**Your instructions**:
Your task is to return the data below, word for word.

[Saved data entries]
=== Section Start ===

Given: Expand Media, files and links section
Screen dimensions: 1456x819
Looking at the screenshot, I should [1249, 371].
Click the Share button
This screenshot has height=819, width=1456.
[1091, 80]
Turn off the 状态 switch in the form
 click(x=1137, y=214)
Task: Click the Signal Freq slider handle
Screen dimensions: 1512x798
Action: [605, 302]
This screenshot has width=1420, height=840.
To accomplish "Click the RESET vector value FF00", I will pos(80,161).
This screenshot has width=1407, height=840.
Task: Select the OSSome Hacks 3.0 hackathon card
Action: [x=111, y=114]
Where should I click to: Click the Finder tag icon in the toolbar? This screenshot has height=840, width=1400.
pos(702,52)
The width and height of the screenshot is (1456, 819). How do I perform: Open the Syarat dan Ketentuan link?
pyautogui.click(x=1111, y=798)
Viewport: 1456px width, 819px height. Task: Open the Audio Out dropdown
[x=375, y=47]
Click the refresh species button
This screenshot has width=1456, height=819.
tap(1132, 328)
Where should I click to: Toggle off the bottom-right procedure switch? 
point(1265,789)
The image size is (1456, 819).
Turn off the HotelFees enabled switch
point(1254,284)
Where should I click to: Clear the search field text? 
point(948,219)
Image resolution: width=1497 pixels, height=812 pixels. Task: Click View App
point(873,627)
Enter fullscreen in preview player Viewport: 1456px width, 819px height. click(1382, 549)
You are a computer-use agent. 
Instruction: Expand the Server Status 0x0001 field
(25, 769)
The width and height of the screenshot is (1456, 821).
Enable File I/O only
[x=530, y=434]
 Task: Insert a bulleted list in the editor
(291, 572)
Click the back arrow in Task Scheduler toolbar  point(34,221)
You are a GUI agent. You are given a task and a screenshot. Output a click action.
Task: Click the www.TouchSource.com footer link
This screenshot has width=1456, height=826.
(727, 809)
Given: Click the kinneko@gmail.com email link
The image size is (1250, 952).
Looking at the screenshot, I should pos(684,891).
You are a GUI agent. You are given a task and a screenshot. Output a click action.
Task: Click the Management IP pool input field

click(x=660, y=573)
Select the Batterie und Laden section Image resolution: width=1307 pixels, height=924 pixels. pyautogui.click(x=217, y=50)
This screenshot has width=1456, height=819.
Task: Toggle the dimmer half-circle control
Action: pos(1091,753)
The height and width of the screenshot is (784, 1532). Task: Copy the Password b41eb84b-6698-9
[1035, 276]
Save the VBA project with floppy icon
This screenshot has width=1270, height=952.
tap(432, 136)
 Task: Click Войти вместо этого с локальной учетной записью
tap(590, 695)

=== Section End ===

**Solved problem**:
Given: Expand Media, files and links section
Screen dimensions: 1456x819
Looking at the screenshot, I should [1249, 371].
Click the Share button
This screenshot has height=819, width=1456.
[1091, 80]
Turn off the 状态 switch in the form
 click(x=1137, y=214)
Task: Click the Signal Freq slider handle
Screen dimensions: 1512x798
Action: [605, 302]
This screenshot has width=1420, height=840.
To accomplish "Click the RESET vector value FF00", I will pos(80,161).
This screenshot has width=1407, height=840.
Task: Select the OSSome Hacks 3.0 hackathon card
Action: [x=111, y=114]
Where should I click to: Click the Finder tag icon in the toolbar? This screenshot has height=840, width=1400.
pos(702,52)
The width and height of the screenshot is (1456, 819). How do I perform: Open the Syarat dan Ketentuan link?
pyautogui.click(x=1111, y=798)
Viewport: 1456px width, 819px height. Task: Open the Audio Out dropdown
[x=375, y=47]
Click the refresh species button
This screenshot has width=1456, height=819.
tap(1132, 328)
Where should I click to: Toggle off the bottom-right procedure switch? 
point(1265,789)
The image size is (1456, 819).
Turn off the HotelFees enabled switch
point(1254,284)
Where should I click to: Clear the search field text? 
point(948,219)
Image resolution: width=1497 pixels, height=812 pixels. Task: Click View App
point(873,627)
Enter fullscreen in preview player Viewport: 1456px width, 819px height. click(1382, 549)
You are a computer-use agent. 
Instruction: Expand the Server Status 0x0001 field
(25, 769)
The width and height of the screenshot is (1456, 821).
Enable File I/O only
[x=530, y=434]
 Task: Insert a bulleted list in the editor
(291, 572)
Click the back arrow in Task Scheduler toolbar  point(34,221)
You are a GUI agent. You are given a task and a screenshot. Output a click action.
Task: Click the www.TouchSource.com footer link
This screenshot has width=1456, height=826.
(727, 809)
Given: Click the kinneko@gmail.com email link
The image size is (1250, 952).
Looking at the screenshot, I should pos(684,891).
You are a GUI agent. You are given a task and a screenshot. Output a click action.
Task: Click the Management IP pool input field

click(x=660, y=573)
Select the Batterie und Laden section Image resolution: width=1307 pixels, height=924 pixels. pyautogui.click(x=217, y=50)
This screenshot has width=1456, height=819.
Task: Toggle the dimmer half-circle control
Action: pos(1091,753)
The height and width of the screenshot is (784, 1532). Task: Copy the Password b41eb84b-6698-9
[1035, 276]
Save the VBA project with floppy icon
This screenshot has width=1270, height=952.
tap(432, 136)
 Task: Click Войти вместо этого с локальной учетной записью
tap(590, 695)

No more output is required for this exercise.